Ele acrescentou que o Oriente Médio “precisa de novas abordagens para rejeitar a mentalidade de vingança e violência” e que “o caminho da hostilidade mútua e da destruição no horror da guerra já foi percorrido há muito tempo”. Ele não falou sobre a criação de um Estado palestino, mas nos últimos meses apoiou uma solução de dois Estados à qual Israel se opõe.
Philippe Zarzour, um autodenominado especialista imobiliário de 59 anos que ouviu o sermão, disse que a grande multidão provou a importância da mensagem do papa.
“Isto é um referendo. Somos uma nação que quer a paz. Basta de guerra”, disse ele.
Ainda assim, Zarzour foi realista sobre o que o papa poderia fazer.
“Isso pode mudar alguma coisa?” ele perguntou. “Ele ajuda as pessoas a verem o caminho. E o contrário? O que ele é, Jesus Cristo?”
Leo também enviou uma mensagem aos cristãos do Levante, que viram a sua presença diminuir durante décadas para cerca de 5% da população do Médio Oriente.
“À medida que os resultados dos seus esforços pela paz começam lentamente a chegar, convido-vos a erguer o olhar para o Senhor que vem”, disse ele.

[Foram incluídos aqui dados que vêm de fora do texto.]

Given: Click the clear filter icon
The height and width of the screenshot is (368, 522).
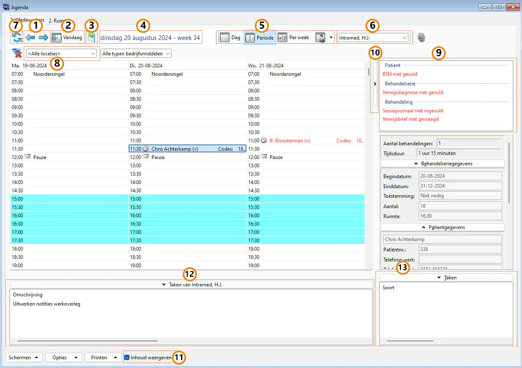Looking at the screenshot, I should 17,53.
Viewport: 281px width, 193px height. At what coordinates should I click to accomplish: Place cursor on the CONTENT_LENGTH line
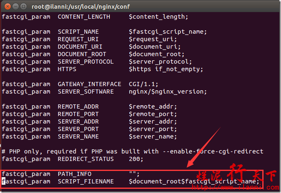95,17
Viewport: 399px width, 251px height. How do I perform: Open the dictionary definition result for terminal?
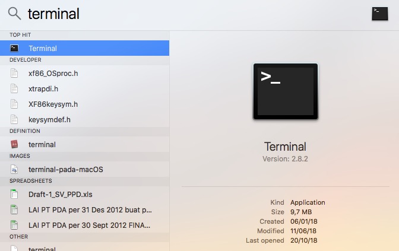coord(42,144)
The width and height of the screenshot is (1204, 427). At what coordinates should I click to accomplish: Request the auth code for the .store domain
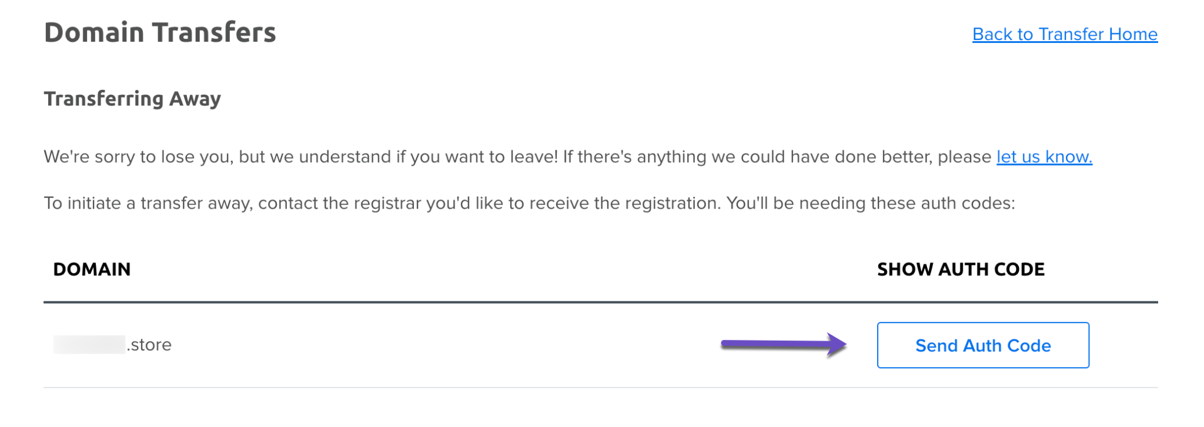[982, 345]
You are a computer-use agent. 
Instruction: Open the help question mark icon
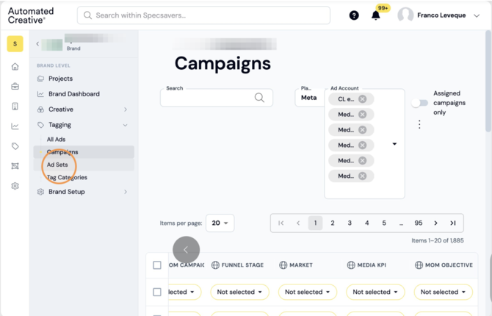(x=354, y=15)
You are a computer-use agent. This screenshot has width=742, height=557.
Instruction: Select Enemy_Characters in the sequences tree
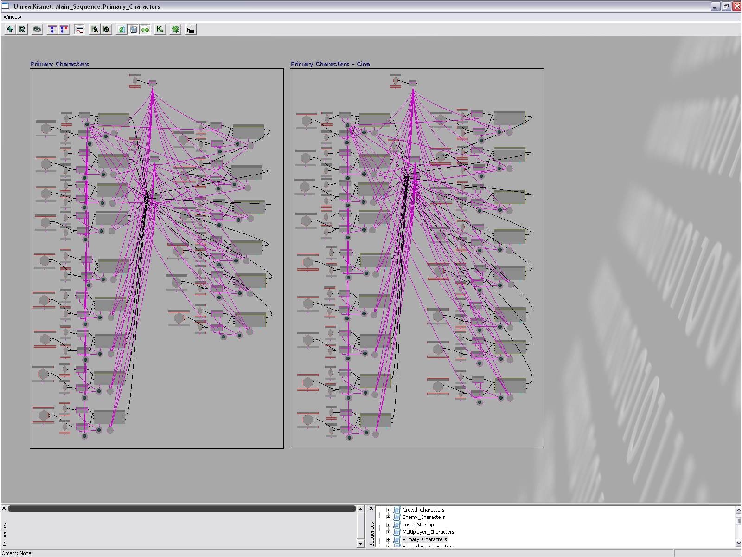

“Cristãos do Oriente, cidadãos desta terra em todos os aspectos, repito: tenham coragem! Toda a Igreja olha para vocês com amor e admiração”.
No seu último discurso na pista antes do voo, lamentou não poder visitar o sul do país, onde disse “atualmente existe uma situação de conflito e incerteza”.
“Que acabem os ataques e as hostilidades”, disse ele. “Devemos aceitar que a luta armada não traz nenhum benefício. Embora as armas sejam letais, a negociação, a mediação e o diálogo são construtivos”.
Momentos depois da descolagem do seu avião, o zumbido familiar dos drones israelitas, que estavam ausentes durante a visita do papa, foi ouvido mais uma vez na capital.